Understanding memory usage in the context of socket I/O

I want to understand how to optimize memory usage when exchanging large files between a client and a server using standard sockets.

Could someone please explain where the bytes are stored after writing them to std::net::TcpStream?

I'm using chunks, but not sure where my bytes are living immediately after writing them, I mean when the client hasn't read them yet.

Should I wait for some acknowledgment (read) signal before sending a new chunk in the queue?
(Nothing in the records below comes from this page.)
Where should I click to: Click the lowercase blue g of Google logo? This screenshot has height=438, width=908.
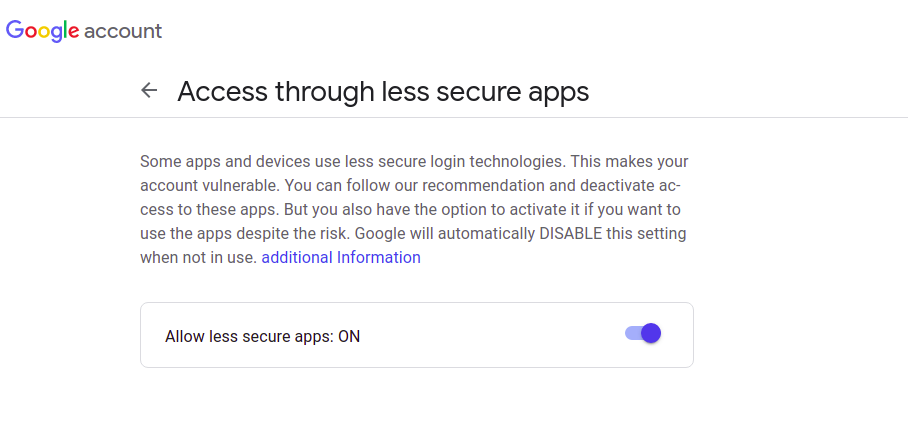(57, 35)
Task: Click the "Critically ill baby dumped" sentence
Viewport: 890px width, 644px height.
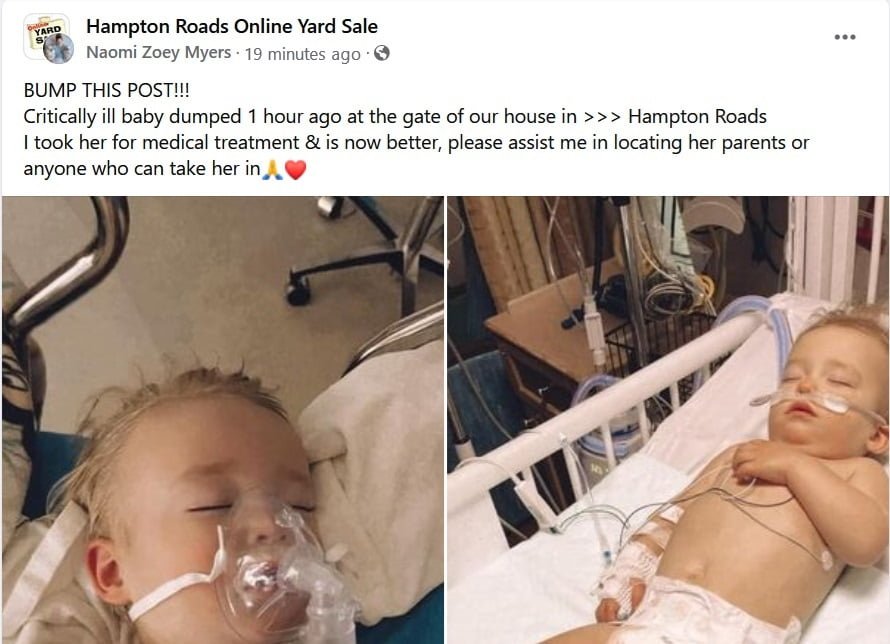Action: pos(132,116)
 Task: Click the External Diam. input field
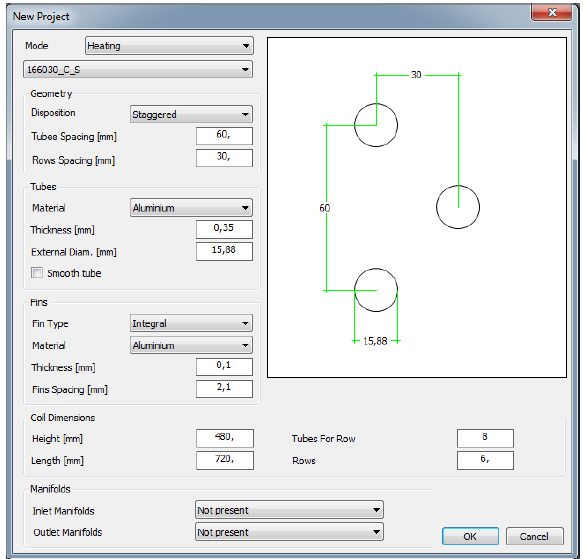click(x=224, y=251)
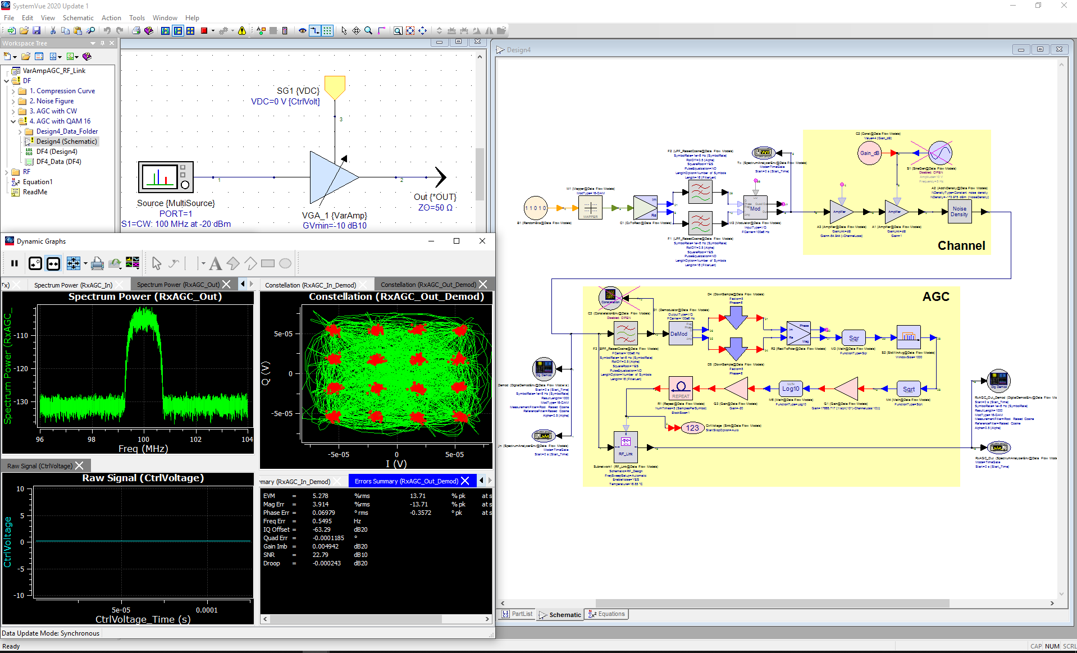Click the warning/check design icon in toolbar
The image size is (1077, 653).
(242, 31)
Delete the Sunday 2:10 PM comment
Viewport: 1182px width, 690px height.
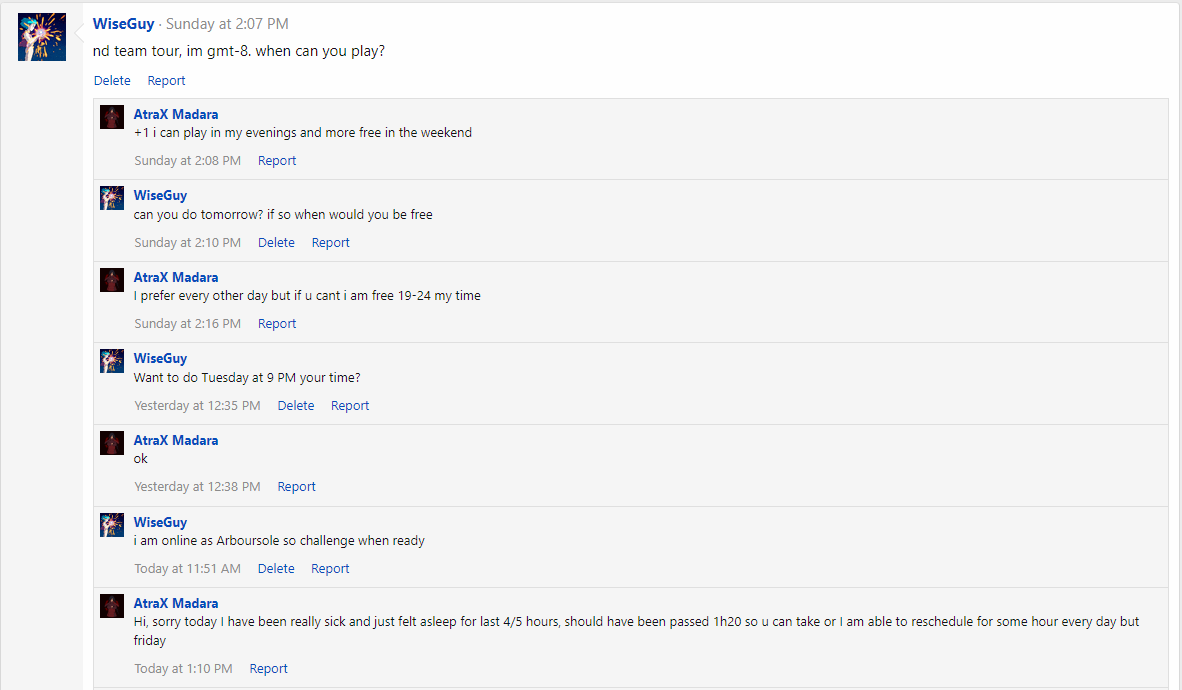pos(276,243)
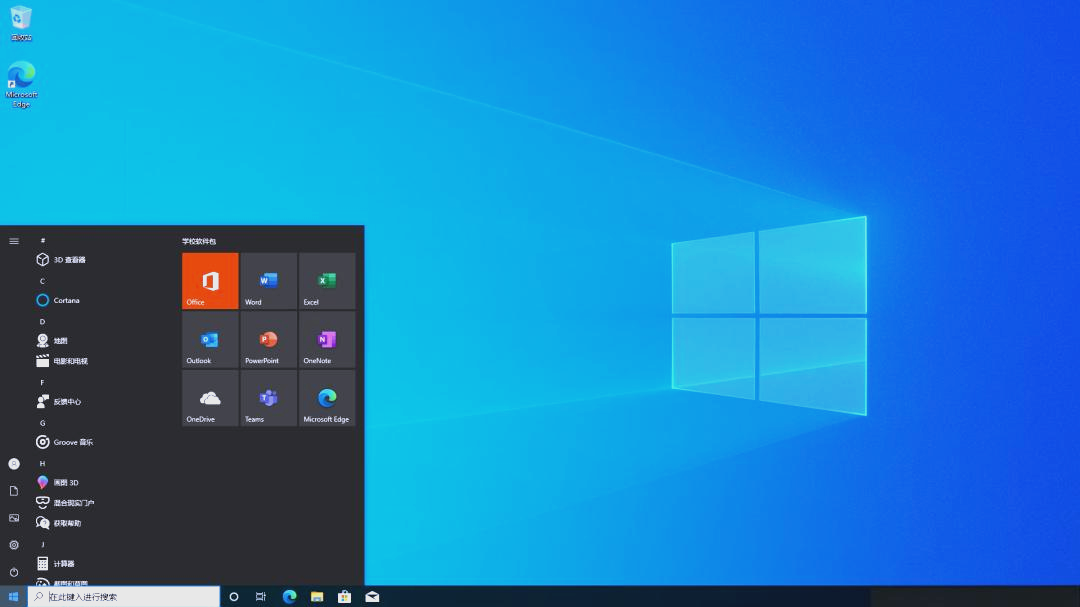1080x607 pixels.
Task: Click the Power option in Start sidebar
Action: [x=13, y=570]
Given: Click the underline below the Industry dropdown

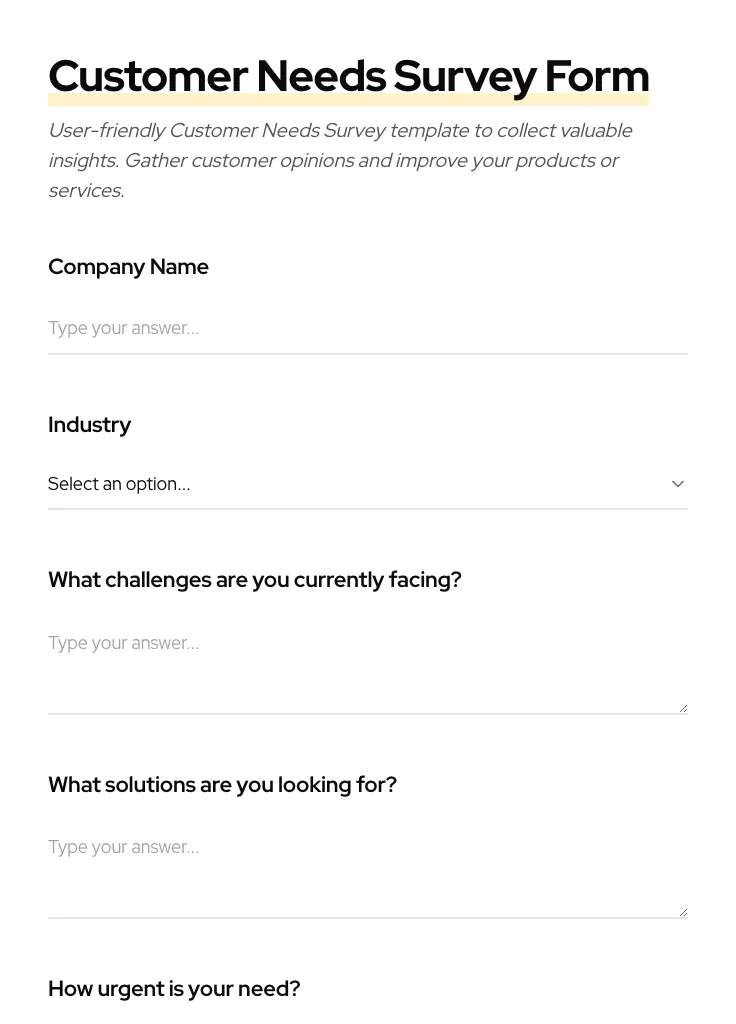Looking at the screenshot, I should [x=368, y=509].
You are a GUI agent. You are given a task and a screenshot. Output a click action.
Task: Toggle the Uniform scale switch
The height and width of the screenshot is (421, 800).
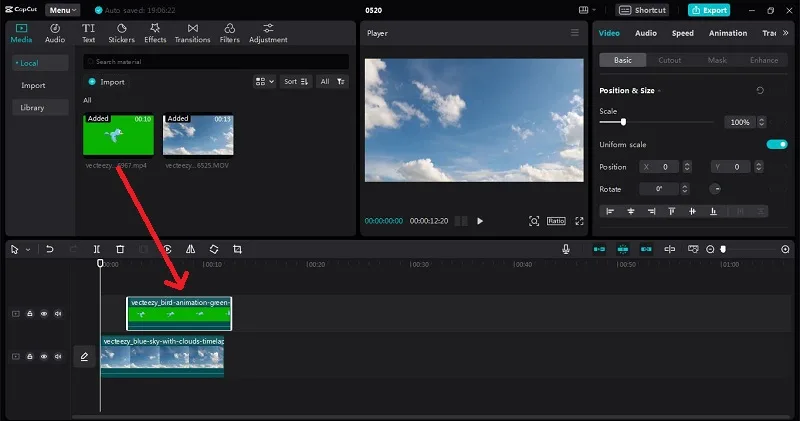pos(777,144)
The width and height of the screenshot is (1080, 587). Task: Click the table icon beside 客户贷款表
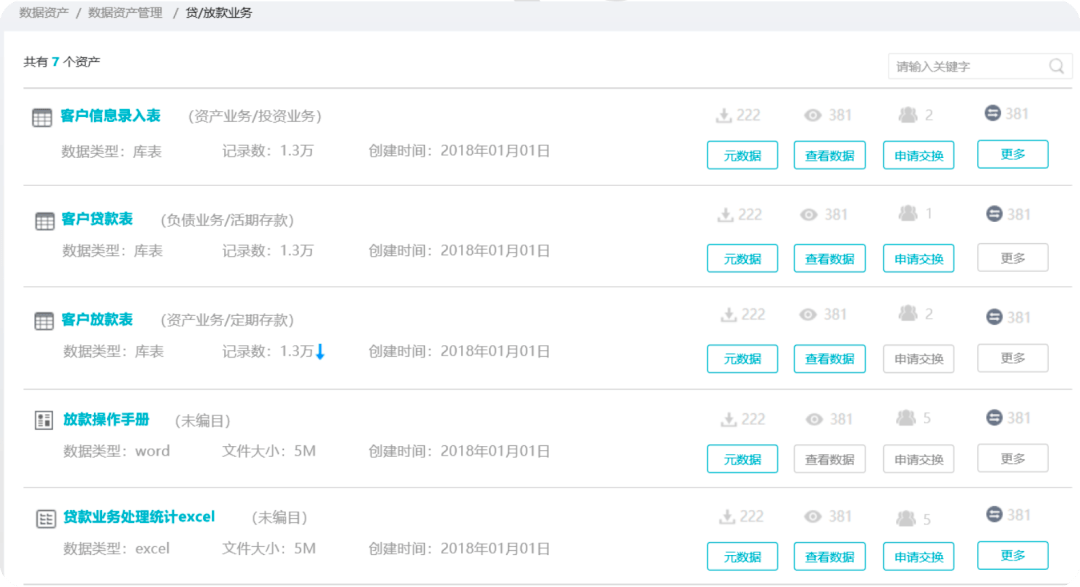[44, 221]
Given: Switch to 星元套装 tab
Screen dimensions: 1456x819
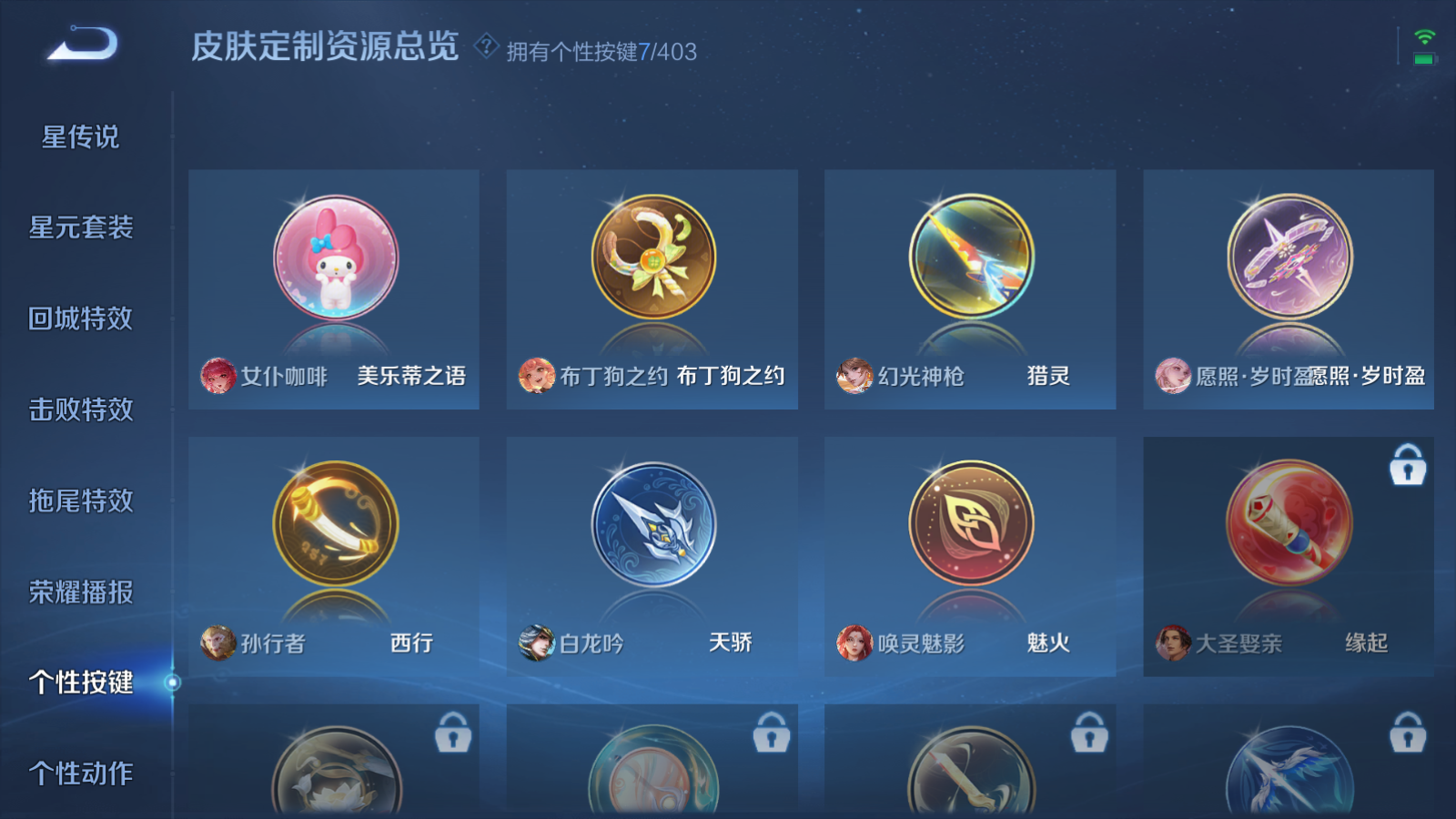Looking at the screenshot, I should click(x=81, y=228).
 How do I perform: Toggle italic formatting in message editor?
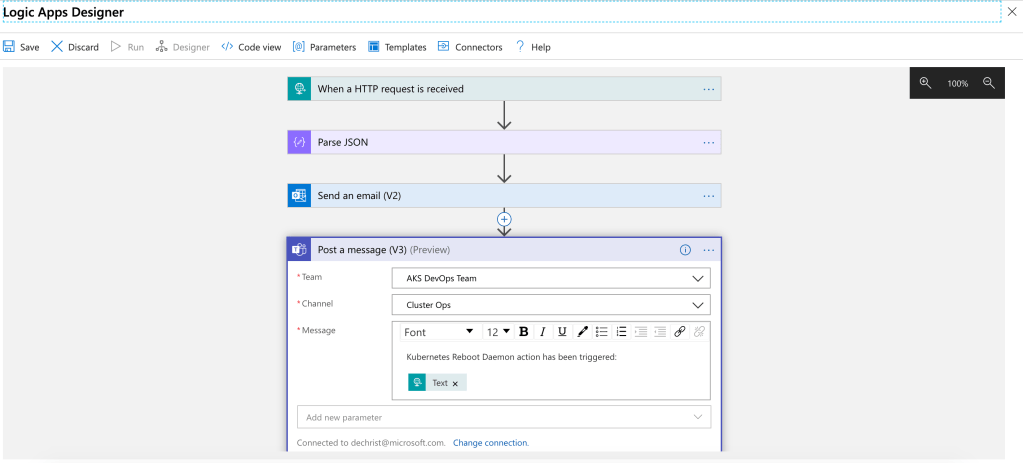542,332
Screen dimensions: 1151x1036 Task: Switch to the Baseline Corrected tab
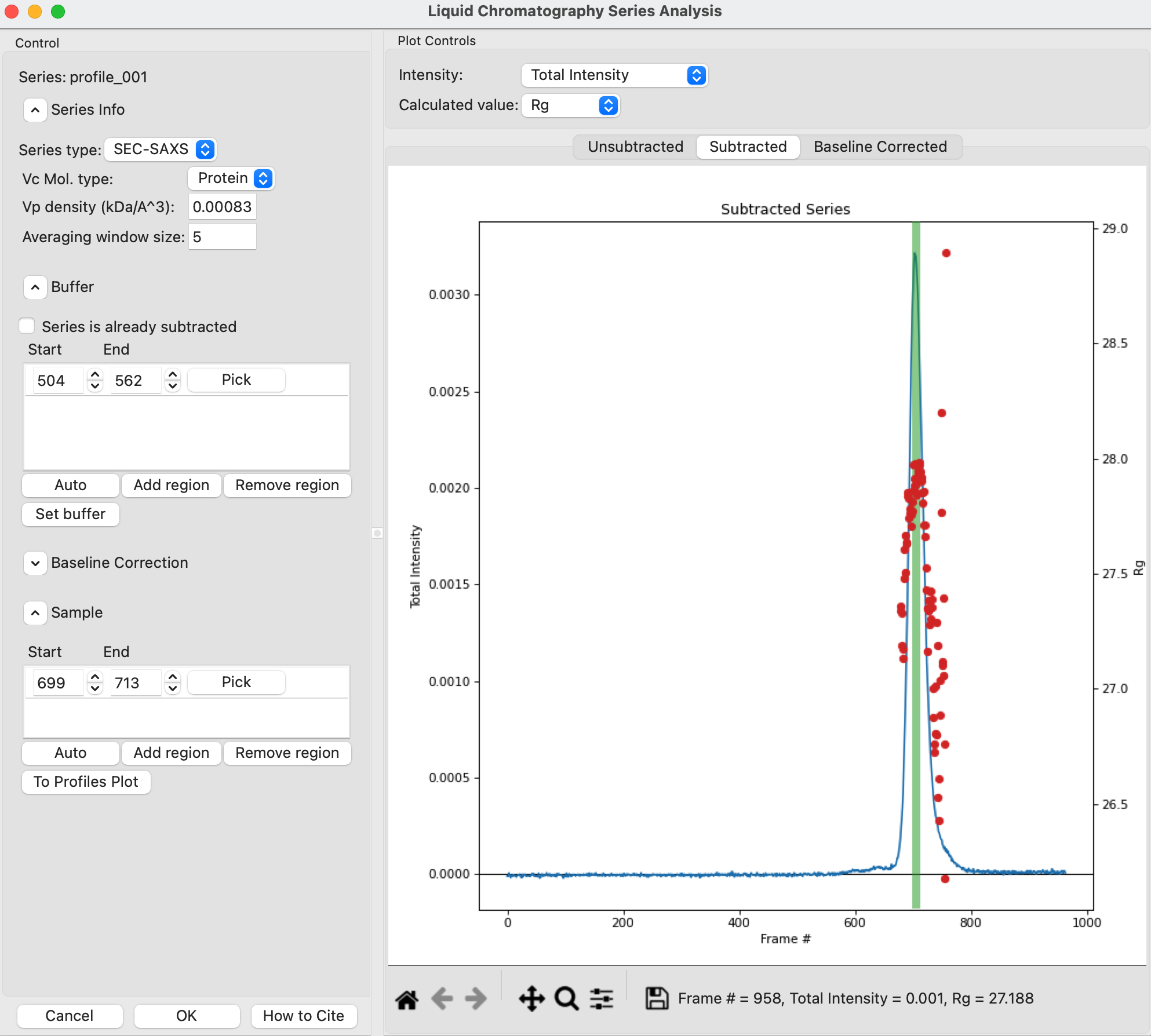(x=880, y=147)
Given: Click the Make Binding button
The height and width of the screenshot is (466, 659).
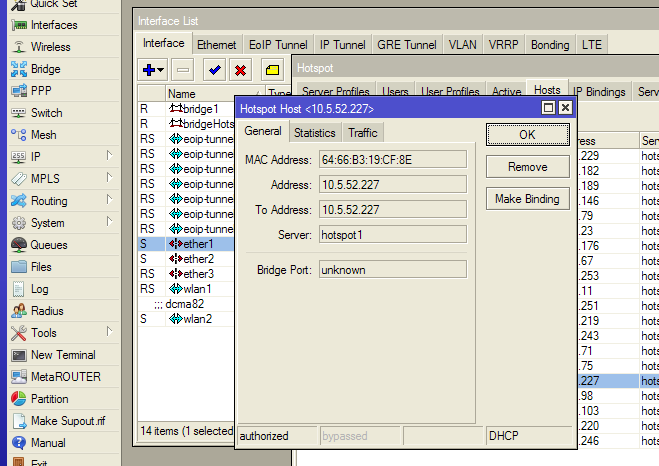Looking at the screenshot, I should point(526,199).
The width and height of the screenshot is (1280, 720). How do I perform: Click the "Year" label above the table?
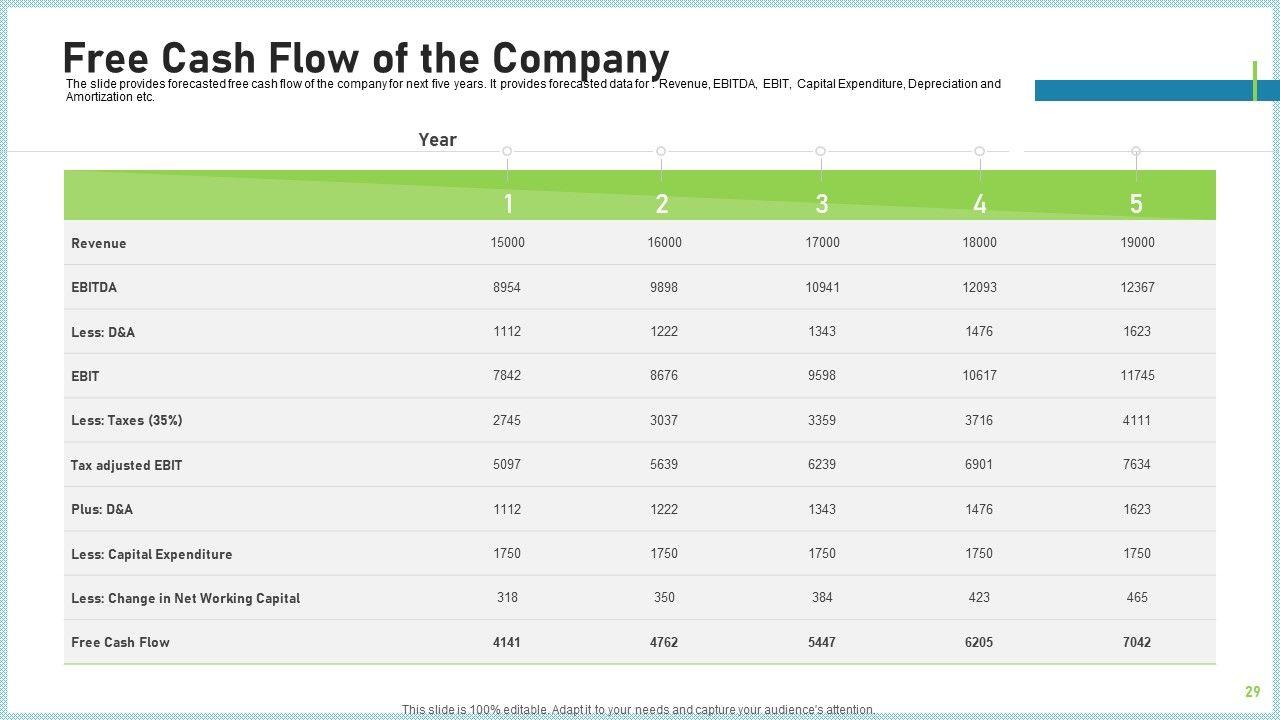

  • They are put in a fixed-size buffer managed by the kernel or its drivers.
  • If the buffer has no remaining space, write() will block until it does.
  • Bytes already in that buffer are dropped, making more space available, once the remote side has acknowledged receiving them.

Basically, you do not need to do anything extra for flow control, because TCP handles it for you.

1 Like

Thanks for reply, but yet not sure I understand.
It's system management, yes, with native-tls wrapper on Linux/Fedora

TlsStream<TcpStream>

For example,

  1. I have file with 1Gb size of bytes on disk
  2. I read some chunk, e.g. 100 Mb, socket driver probably borrow these ~100mb in memory
  3. then I writhe them into output stream and chunked data outs if its iteration scope. I think the 100Mb should free ~100Mb of memory at this point (by Rust) as some buffer object outs of scopes or goes somewhere into the writer function (system socket backend).
  4. But recipient yet not called read. And I don't know who is holding the bytes at this moment, and where exactly (on server or client pool) - I think bytes yet on server, in it's memory, so not sure when exactly run the next chunk writer to not take all those 1Gb of bytes from memory immediately.

At this point the bytes are in two places:

  • in your machine's kernel's socket buffer,
  • either moving across the network, or in the other machine's socket buffer waiting for the read() call from the process.

Then when the other machine sends acknowledgement, they are dropped from your kernel's buffer, freeing up space for writing more data.

I think you are asking when you should start writing the next chunk. The answer is: you should be calling write_all(), which will block until all of the data is (processed by TLS and) written into the kernel buffer. So, waiting is implicit and automatic; all you need to do is have the loop. (Or let std::io::copy loop for you.)

1 Like

but every method require sized buffer,
or I can just use &[u8] as the pointer to the file bytes?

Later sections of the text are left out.